The Patriots, however, have two of the best receiving tight ends in the NFL. Aaron Hernandez and Rob Gronkowski are signed through 2018 and 2019, respectively. Their contracts eat up $96.345 million combined over the life of the deals and $6.773 million combined in 2013.
To put the franchise tag on Welker, it would cost New England $11.4 million. With just $18.5 million in cap space, that doesn't seam feasible unless the Patriots make some tough cuts, and even then, they'd still be tight against the cap.
Another big investment—be it on the franchise tag or a long-term deal—would be a bit overboard.
Hernandez and Gronkowski have been just as efficient over the middle as Welker has been and even more so with regards to their drop rate. Replacing Welker's raw production seems like a daunting task, but the two monsters in the seam could make for a seamless transition.

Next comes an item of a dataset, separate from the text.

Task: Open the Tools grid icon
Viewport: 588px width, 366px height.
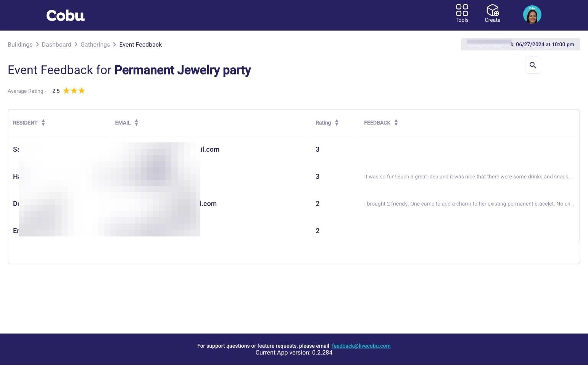Action: (462, 10)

The truth is no singular player will be asked to carry that burden; it will be spread out over Hernandez and Gronkowski as well as a Z receiver like Julian Edelman who's talented in creating yards after catch.

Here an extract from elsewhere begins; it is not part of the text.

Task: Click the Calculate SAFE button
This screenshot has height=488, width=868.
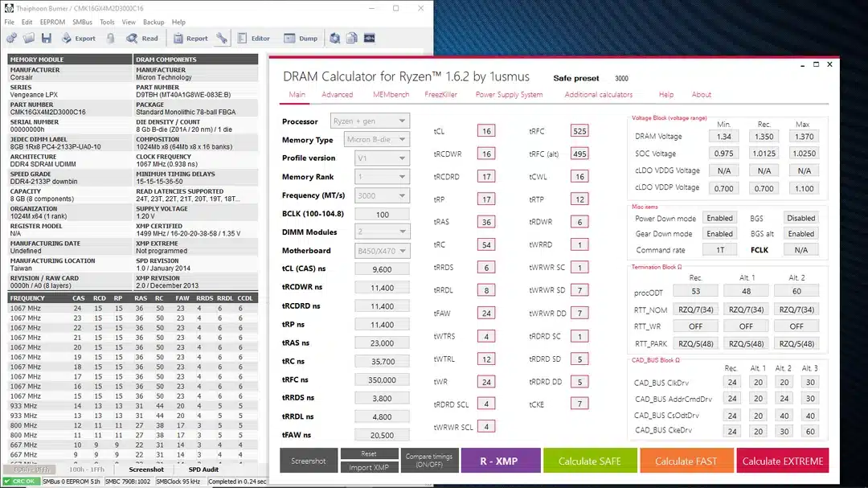Action: (589, 461)
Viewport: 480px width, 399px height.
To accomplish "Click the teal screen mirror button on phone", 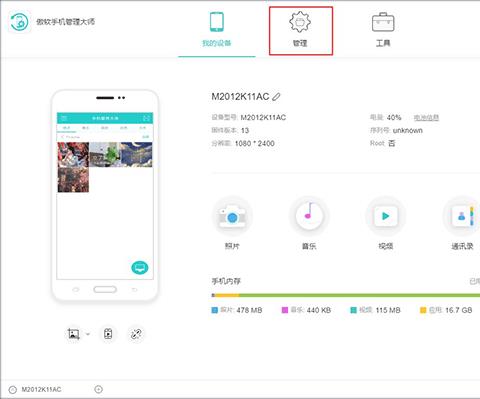I will click(140, 267).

Who else will replace that production? Tom Brady. He is still one of the most accurate quarterbacks in the NFL and will make it work regardless of who's catching the ball.

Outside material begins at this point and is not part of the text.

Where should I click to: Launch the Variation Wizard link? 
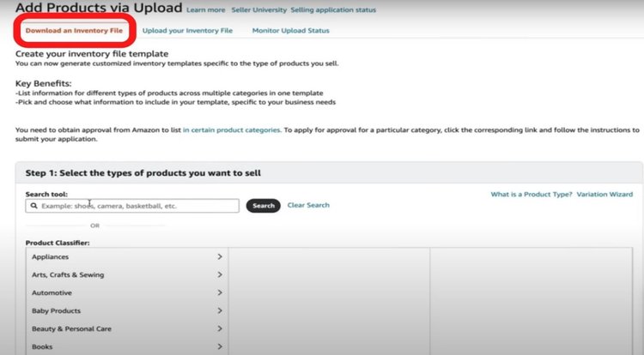[605, 195]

The Patriots' recent struggles in the postseason are well-chronicled. One person whose name is hardly ever brought up in the discussion with regards to the playoffs, however, is Welker.
That's likely because his production is nearly identical between the regular season and the postseason.
That's just the problem: With two straight years of Welker at his peak, with no noticeable dip in postseason production, the Patriots still haven't been able to win another Super Bowl.
It's not that he doesn't step up in the playoffs. It's that, even at his very best, he isn't making life exceedingly difficult for opposing defenses.
For two years straight now, the Patriots have learned the importance of physical skill position players on offense. Athletic receivers like Giants receiver Victor Cruz and Ravens receiver Torrey Smith, or physical receivers like Giants receiver Hakeem Nicks and Ravens receiver Anquan Boldin, have been a big part of the past two Super Bowl champion teams.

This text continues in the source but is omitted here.